Combatting the Effects of Algorithmic Bias
Homeownership is the largest source of wealth accumulation and inter-generational wealth transfer for the working and middle class. However, the history of racial discrimination (it was actually legal to discriminate by race in housing until the Fair Housing Act of 1968), suggests that we have a continuing responsibility to ensure fair access to housing and housing finance.
The homeownership rate for white Americans has averaged 70-75% over the last 25 years but only 40-50% for black Americans. In fact, the gap has widened over this period.
What is Equitable Housing Finance, and how do we make progress towards it?
The issues of economic opportunity, and geographic and housing inequality, are long-standing and varied. But as practitioners in mortgage risk and analytics, we focus on data, assessing risk and equal access to mortgage credit. Households of moderate means generally use credit to buy their first home so we must consider credit access and the quantitative process carefully, especially in the context of artificial intelligence and unintentionally biased algorithms.
The premise is simple: Use the same comprehensive set of financial data for everyone and apply it fairly.
Going beyond credit scores
Most people know about credit scores, which serve as the principal metric used for credit decisioning. What if it turns out that credit scores don’t reflect all relevant consumer financial data? What if this data gap has grown over time, and what if it’s larger for targeted groups like minorities and low-income families?
To the degree that mortgage decisioning models omit relevant data, they become less accurate.
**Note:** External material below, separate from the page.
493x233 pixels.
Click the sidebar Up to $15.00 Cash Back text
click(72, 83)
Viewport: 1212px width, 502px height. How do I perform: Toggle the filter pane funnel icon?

To the degree that such omissions are concentrated among certain groups, these models will contain algorithmic bias.
Consumer credit scores were created in the 1950s, and the Equal Credit Opportunity Act of 1974 ensured they could not include discriminatory information. The FICO formulation commonly used for mortgage credit today was built about 2004 and it correlates well to the likelihood of short-term delinquency.
However, financial data is now available that is materially relevant to consumer credit performance, but is not included in credit scores. This data is generally more significant for renters and underserved populations, those with smaller traditional financial footprints. Such indicators include consumer credit card balances, telecom/utility payment data, and free cash flow from bank accounts.
The mortgage ecosystem is beginning to work towards using expanded consumer financial data. AD&Co is acquiring this data and improving our analytics make mortgage decisioning both more accurate and more fair.
Working through public policy
Leveraging new data, advancing national standards, and broadly implementing improved decisioning are not automatic. Most mortgage lending is federally connected (GSEs, FHA/VA, banks), and compliance standards are universally applied. This occurs in part because the mortgage market contains inherent information asymmetries and social externalities around fairness and stability. The confluence of finance and policy leads us to combine our analytic efforts with actively engaging with federal counter-parties and in the policy debate. This includes focusing on how to integrate new data sources into mortgage decisioning on a national scale as a means to improve accuracy and fairness.